RAID is commonly used in production environments to spread the data among multiple disks for higher performance, reliability or capacity. This is a small tutorial for quick setup of RAID 0 or 1 under Linux using mdadm. Fore more advanced configuration and options look elsewhere. Just for records, I have tested this on RHEL 4 update 4.

This document outlines creation of a RAID 0 drive consisting of three partitions /dev/sdb1, /dev/sdc1, and /dev/sdd1. Procedure for RAID 1 should be similar. First we need to prepare the three partitions for RAID. Use fdisk and set partition's system id of all three partitions to fd (Linux raid auto). You may need to reboot after this.
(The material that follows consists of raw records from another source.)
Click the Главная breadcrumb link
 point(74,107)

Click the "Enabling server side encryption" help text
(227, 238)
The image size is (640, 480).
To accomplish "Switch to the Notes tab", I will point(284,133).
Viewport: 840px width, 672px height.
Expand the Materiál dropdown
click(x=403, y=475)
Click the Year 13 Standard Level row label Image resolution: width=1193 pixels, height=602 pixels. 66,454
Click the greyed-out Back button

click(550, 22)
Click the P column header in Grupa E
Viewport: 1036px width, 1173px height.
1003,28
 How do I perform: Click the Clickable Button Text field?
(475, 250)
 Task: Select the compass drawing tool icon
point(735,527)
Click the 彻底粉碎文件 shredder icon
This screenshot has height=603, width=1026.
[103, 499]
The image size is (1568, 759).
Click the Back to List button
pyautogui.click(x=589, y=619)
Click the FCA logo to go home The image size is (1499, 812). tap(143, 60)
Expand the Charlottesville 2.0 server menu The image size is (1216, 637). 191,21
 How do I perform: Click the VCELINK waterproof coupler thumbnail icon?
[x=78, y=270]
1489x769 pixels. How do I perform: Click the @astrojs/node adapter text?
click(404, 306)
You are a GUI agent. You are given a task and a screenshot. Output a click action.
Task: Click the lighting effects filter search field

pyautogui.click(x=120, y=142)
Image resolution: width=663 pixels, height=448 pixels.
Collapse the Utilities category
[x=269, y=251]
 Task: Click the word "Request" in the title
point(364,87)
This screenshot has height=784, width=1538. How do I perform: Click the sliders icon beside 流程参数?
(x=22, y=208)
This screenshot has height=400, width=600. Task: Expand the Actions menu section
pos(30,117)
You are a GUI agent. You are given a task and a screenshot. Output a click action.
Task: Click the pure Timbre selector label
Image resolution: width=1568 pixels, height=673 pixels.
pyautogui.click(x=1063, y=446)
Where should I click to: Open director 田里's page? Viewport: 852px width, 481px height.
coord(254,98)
[root@trinity]# fdisk /dev/sdb1
<press t to change partition id>
<type fd as partition id>
<press w to write changes to disk>

Use mdadm to create the array.

mdadm --create /dev/md0 --level=0 --raid-devices=3 /dev/sdb1 /dev/sdc1 /dev/sdd1 --chunk=512

This will create a new drive /dev/md0 with chunk size 512KB. Choice of chunk size depends on application. Default chunk size is 64K. This new drive now ready for use. There is no need to sotre these configurations in any file as mdadm remembers everything for you even after reboot. For example, to create a new ext3 filesystem here use mkfs.ext3 /dev/md0.

Information about the active RAID arrays is displayed in /proc/mdstat. mdadm --detail --scan can also be used.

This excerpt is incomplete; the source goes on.